====== Quoted passage ======
- Venue: Olympic Green Convention Centre
- Date: 13 August 2008
- Competitors: 25 from 20 nations

Medalists
- 1st place, gold medalist(s):  / Britta Heidemann / Germany
- 2nd place, silver medalist(s):  / Ana Maria Brânză / Romania
- 3rd place, bronze medalist(s):  / Ildikó Mincza-Nébald / Hungary

= Fencing at the 2008 Summer Olympics – Women's épée =

The women's épée fencing competition at the 2008 Summer Olympics in Beijing took place on August 13 at the Olympic Green Convention Centre.

The épée competition consisted of a five-round single-elimination bracket with a bronze medal match between the two semifinal losers. Fencing was done to 15 touches or to the completion of three three-minute rounds if neither fencer reached 15 touches by then.
====== Information supplied ======
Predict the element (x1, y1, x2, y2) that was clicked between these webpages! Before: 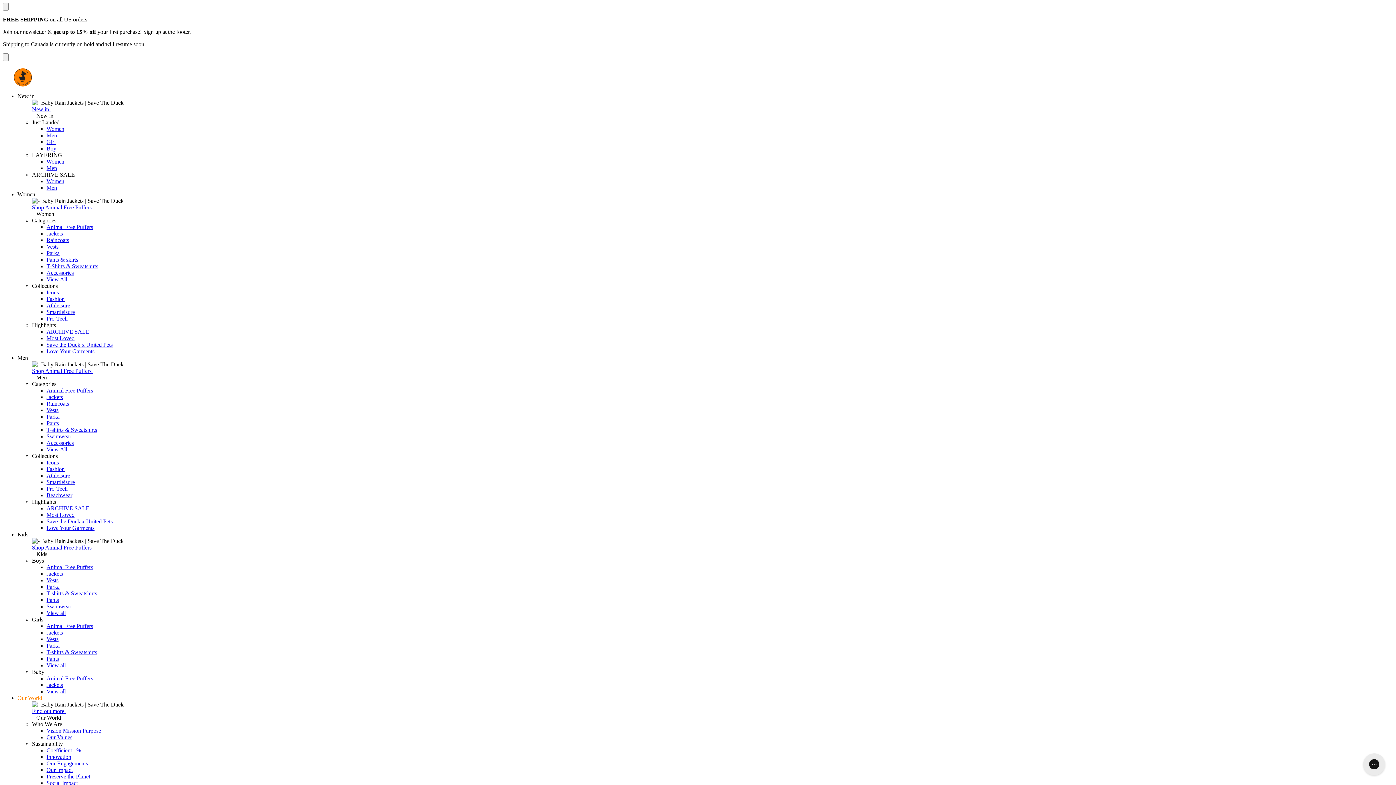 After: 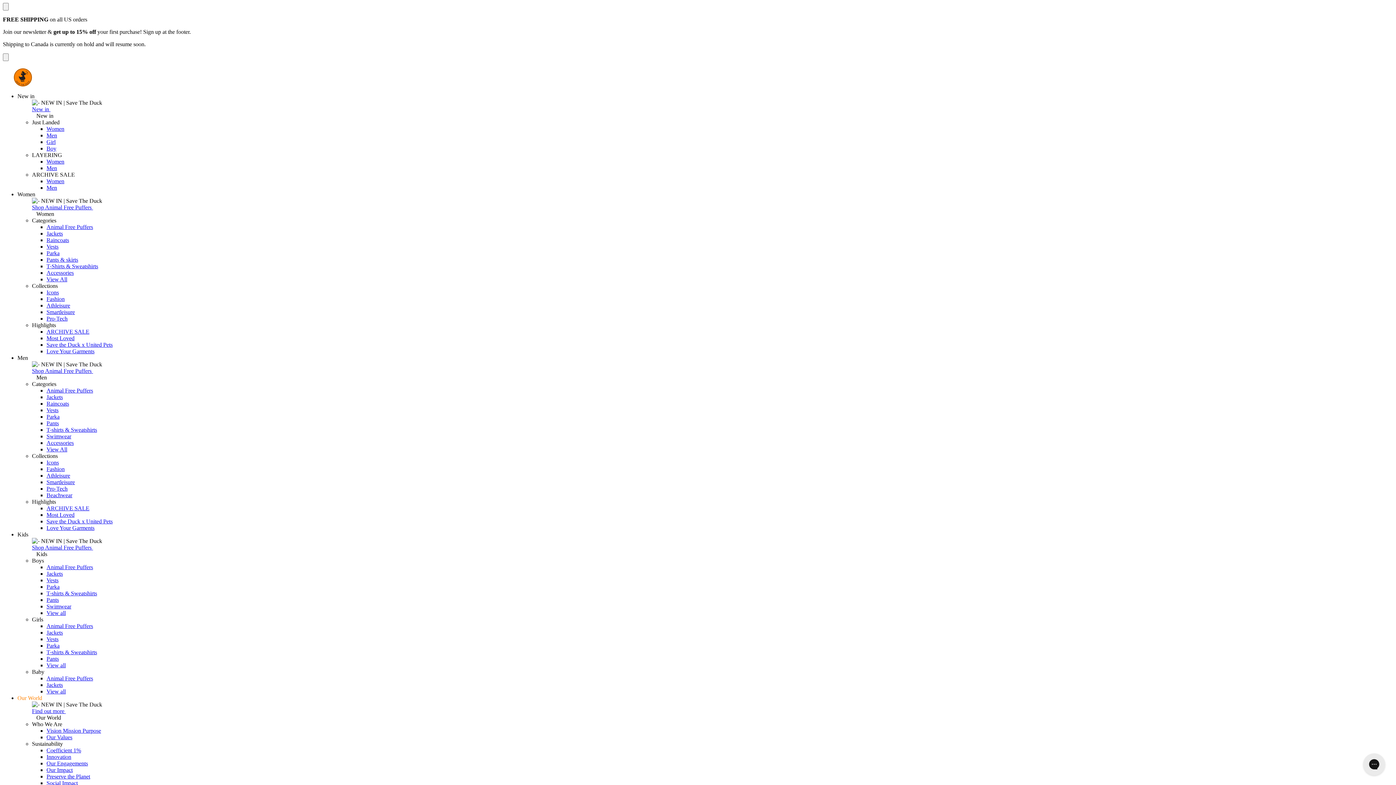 Action: label: Boy bbox: (46, 145, 56, 151)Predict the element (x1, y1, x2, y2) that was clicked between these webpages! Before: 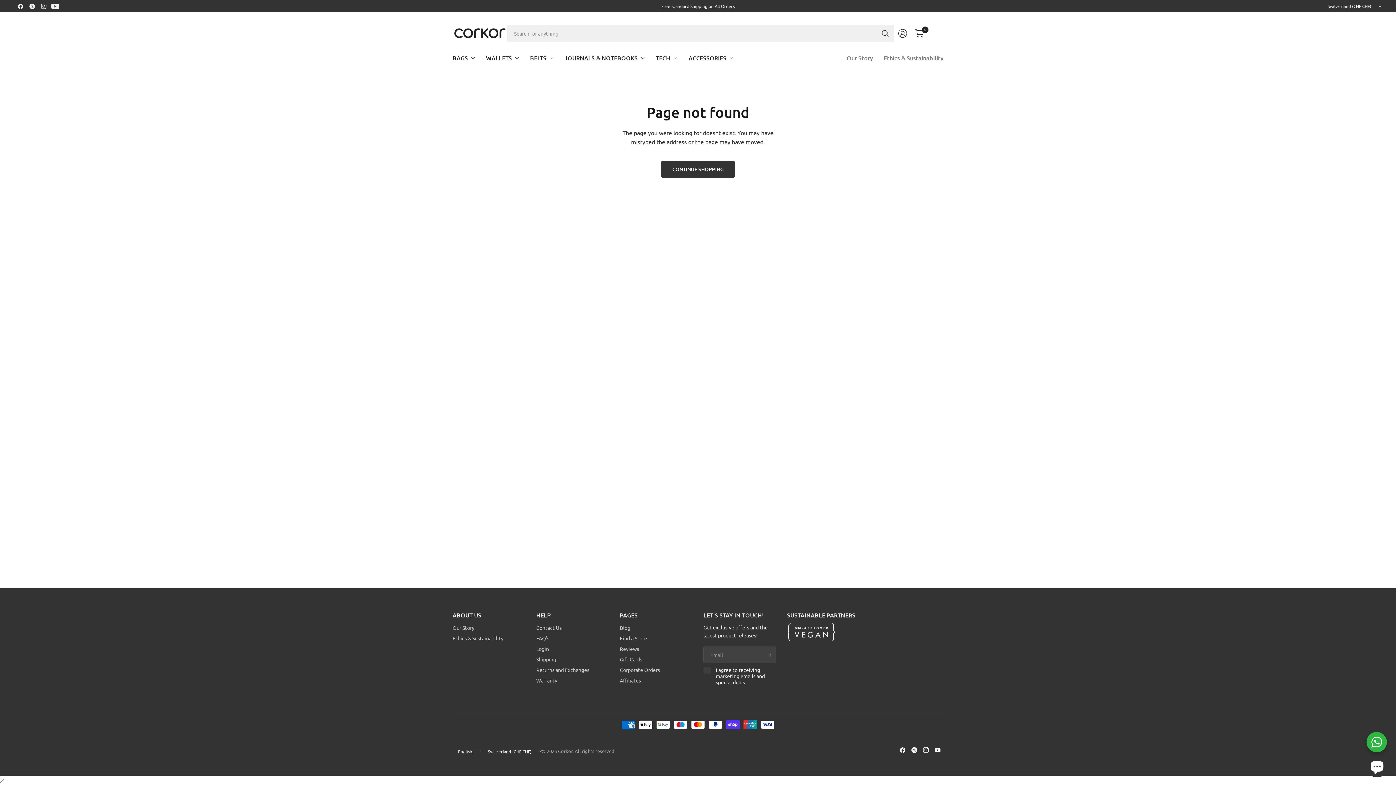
======
* Stated exercise A
In the fencing article, how many touches ended a bout?
* Stated exercise B
From the fencing article, copy the passage that begins at the words "The women's épée" and stops after "touches by then.".

* Task solution A
15 touches

* Task solution B
The women's épée fencing competition at the 2008 Summer Olympics in Beijing took place on August 13 at the Olympic Green Convention Centre.

The épée competition consisted of a five-round single-elimination bracket with a bronze medal match between the two semifinal losers. Fencing was done to 15 touches or to the completion of three three-minute rounds if neither fencer reached 15 touches by then.